◆ **AIM OF THE EXERCISE**: Although pictures appear in the records, the copy must leave them out and match everything else exactly.
##########
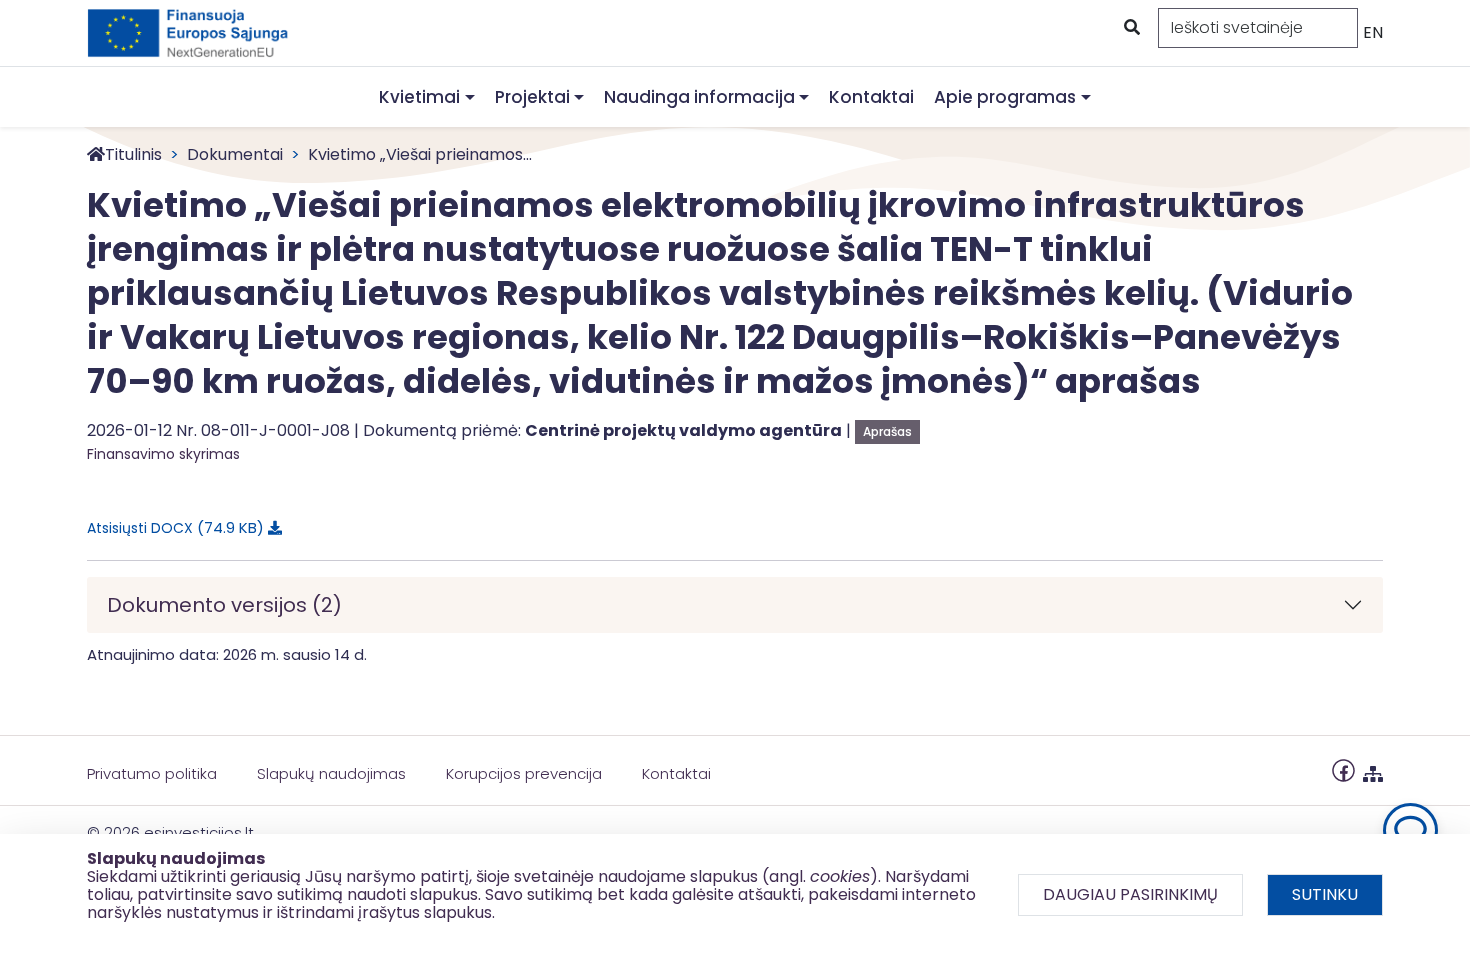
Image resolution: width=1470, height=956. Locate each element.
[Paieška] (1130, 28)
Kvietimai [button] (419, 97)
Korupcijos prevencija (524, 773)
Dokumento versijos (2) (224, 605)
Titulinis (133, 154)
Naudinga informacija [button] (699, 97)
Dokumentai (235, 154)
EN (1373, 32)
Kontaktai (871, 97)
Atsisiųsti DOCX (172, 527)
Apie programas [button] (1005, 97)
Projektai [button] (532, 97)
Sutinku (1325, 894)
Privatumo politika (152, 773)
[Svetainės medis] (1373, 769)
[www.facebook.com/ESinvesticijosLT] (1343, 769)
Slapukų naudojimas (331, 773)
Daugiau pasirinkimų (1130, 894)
##########
◆ **EXERCISE RESULT**:
Image resolution: width=1470, height=956. Locate each element.
[Paieška] (1130, 28)
Kvietimai [button] (419, 97)
Korupcijos prevencija (524, 773)
Dokumento versijos (2) (224, 605)
Titulinis (133, 154)
Naudinga informacija [button] (699, 97)
Dokumentai (235, 154)
EN (1373, 32)
Kontaktai (871, 97)
Atsisiųsti DOCX (172, 527)
Apie programas [button] (1005, 97)
Projektai [button] (532, 97)
Sutinku (1325, 894)
Privatumo politika (152, 773)
[Svetainės medis] (1373, 769)
[www.facebook.com/ESinvesticijosLT] (1343, 769)
Slapukų naudojimas (331, 773)
Daugiau pasirinkimų (1130, 894)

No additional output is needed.